## Görev Tanımı 1
Zürih'te yaşayan aileyi anlatan metinde adı geçen bütün kişileri listeleyin.

## Sayfa Metni
-*-
30 yıl Zürih’te yaşadılar

Arnavut göçmeni Ayten hanım İsviçre’de doğar ve büyür. Hayli kalabalık olan, sekiz veya dokuz tane olduğu söylenen kardeşleri ve yeğenlerinin büyük bölümü hâlâ bu ülkede. Bir süre aşçılık yapar, daha sonra babasının bir İzmir ziyaretinde tanıyıp uygun bulduğu Hüsnü Civan’la evlenir. Hüsnü bey aynı zamanda Zürih’in tanınmış tekstil mağazalarında çalışan bir terzidir. Çift Zürih’te yaşamaya başlar, Ayten hanım bir süre sonra işi bırakır. 10 yıl kadar çocukları olmaz, daha sonra kızları Lütfiye (30) doğar; 1,5 yıl sonra da Lütfü. Civan ailesi 2000’de Türkiye’ye döner çünkü o dönemler Bornova ilçesine bağlı olan Özkanlar Semti’nde büyük arsalarına kat karşılığı daire yaptırmaya karar vermişlerdir.
-*-
## Verilen Veriler
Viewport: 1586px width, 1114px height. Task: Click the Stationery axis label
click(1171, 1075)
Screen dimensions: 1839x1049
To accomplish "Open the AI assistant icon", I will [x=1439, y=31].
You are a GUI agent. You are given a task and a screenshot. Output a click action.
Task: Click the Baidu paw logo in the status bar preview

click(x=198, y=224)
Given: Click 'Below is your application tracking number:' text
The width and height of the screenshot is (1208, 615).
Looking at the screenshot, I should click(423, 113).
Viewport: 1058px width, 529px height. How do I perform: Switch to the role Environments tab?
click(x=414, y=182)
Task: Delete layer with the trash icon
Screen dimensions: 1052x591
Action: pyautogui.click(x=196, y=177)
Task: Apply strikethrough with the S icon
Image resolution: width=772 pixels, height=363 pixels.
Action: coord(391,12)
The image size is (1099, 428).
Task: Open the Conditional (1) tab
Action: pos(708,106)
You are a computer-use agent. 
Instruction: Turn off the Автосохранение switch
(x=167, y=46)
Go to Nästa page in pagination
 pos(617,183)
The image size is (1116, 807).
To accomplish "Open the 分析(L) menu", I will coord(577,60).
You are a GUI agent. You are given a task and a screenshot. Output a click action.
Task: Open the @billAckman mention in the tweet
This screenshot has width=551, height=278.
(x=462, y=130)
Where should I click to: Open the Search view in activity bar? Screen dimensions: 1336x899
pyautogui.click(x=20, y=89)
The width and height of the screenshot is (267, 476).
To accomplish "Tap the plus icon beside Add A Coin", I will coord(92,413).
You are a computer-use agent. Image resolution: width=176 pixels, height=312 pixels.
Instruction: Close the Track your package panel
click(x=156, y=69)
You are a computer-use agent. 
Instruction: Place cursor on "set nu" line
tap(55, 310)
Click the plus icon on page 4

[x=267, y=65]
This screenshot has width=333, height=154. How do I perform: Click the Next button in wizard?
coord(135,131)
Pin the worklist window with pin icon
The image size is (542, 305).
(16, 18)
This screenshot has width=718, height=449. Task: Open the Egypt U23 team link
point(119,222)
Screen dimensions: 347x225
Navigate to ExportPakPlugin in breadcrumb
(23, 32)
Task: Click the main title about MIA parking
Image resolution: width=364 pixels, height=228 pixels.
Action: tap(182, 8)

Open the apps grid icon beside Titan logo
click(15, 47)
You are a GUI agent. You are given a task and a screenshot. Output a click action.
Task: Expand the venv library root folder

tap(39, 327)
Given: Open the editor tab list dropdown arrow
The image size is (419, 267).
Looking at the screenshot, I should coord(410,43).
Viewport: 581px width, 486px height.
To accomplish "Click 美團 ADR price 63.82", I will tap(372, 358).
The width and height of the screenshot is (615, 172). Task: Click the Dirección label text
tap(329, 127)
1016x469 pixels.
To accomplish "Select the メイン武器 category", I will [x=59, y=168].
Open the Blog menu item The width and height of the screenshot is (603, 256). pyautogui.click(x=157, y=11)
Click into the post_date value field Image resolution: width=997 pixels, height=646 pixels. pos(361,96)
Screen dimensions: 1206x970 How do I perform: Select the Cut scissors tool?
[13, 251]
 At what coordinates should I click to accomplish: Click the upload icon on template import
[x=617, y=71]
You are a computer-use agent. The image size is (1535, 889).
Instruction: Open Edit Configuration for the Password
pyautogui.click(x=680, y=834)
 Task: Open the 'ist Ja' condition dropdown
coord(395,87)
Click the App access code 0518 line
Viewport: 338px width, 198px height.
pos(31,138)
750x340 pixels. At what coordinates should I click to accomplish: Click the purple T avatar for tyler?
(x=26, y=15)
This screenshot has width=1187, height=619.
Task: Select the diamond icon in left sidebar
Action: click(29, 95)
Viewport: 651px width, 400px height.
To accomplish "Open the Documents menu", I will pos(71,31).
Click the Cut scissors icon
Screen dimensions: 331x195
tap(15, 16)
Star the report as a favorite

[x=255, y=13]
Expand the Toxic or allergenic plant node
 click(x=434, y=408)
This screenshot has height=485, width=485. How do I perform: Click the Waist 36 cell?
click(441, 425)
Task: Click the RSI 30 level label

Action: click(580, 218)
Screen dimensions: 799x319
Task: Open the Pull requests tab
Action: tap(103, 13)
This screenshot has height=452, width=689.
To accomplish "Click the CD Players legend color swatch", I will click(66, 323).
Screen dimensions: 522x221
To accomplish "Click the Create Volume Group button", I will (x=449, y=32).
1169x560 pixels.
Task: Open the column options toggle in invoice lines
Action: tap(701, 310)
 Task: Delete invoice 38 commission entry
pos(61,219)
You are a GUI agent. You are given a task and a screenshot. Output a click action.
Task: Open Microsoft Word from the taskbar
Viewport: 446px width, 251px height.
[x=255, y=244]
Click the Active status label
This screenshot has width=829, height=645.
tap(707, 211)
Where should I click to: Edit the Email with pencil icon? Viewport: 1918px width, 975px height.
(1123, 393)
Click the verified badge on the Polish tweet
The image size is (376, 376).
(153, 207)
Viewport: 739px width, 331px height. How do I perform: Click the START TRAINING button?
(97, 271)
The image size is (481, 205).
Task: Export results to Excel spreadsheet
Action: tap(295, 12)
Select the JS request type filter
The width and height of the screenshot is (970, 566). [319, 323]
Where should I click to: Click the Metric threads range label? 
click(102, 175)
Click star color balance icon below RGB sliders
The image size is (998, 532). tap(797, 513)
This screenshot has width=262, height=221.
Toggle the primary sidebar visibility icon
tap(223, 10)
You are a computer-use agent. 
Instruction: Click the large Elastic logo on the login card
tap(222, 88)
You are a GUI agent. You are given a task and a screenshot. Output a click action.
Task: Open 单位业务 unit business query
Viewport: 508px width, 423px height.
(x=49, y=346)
-*-
## Görev Tanımı 2
Kayıtlarda "The image size is (1116, 807)." ifadesini içeren satırdan "will tap(372, 358)." ifadesini içeren satıra kadar uzanan bölümü, iki uçtaki satırlar da dahil olmak üzere aynen yeniden yazın.

## Doğru Çıktı 1
Ayten
Hüsnü Civan
Lütfiye
Lütfü

## Doğru Çıktı 2
The image size is (1116, 807).
To accomplish "Open the 分析(L) menu", I will coord(577,60).
You are a GUI agent. You are given a task and a screenshot. Output a click action.
Task: Open the @billAckman mention in the tweet
This screenshot has width=551, height=278.
(x=462, y=130)
Where should I click to: Open the Search view in activity bar? Screen dimensions: 1336x899
pyautogui.click(x=20, y=89)
The width and height of the screenshot is (267, 476).
To accomplish "Tap the plus icon beside Add A Coin", I will coord(92,413).
You are a computer-use agent. Image resolution: width=176 pixels, height=312 pixels.
Instruction: Close the Track your package panel
click(x=156, y=69)
You are a computer-use agent. 
Instruction: Place cursor on "set nu" line
tap(55, 310)
Click the plus icon on page 4

[x=267, y=65]
This screenshot has width=333, height=154. How do I perform: Click the Next button in wizard?
coord(135,131)
Pin the worklist window with pin icon
The image size is (542, 305).
(16, 18)
This screenshot has width=718, height=449. Task: Open the Egypt U23 team link
point(119,222)
Screen dimensions: 347x225
Navigate to ExportPakPlugin in breadcrumb
(23, 32)
Task: Click the main title about MIA parking
Image resolution: width=364 pixels, height=228 pixels.
Action: tap(182, 8)

Open the apps grid icon beside Titan logo
click(15, 47)
You are a GUI agent. You are given a task and a screenshot. Output a click action.
Task: Expand the venv library root folder

tap(39, 327)
Given: Open the editor tab list dropdown arrow
The image size is (419, 267).
Looking at the screenshot, I should coord(410,43).
Viewport: 581px width, 486px height.
To accomplish "Click 美團 ADR price 63.82", I will tap(372, 358).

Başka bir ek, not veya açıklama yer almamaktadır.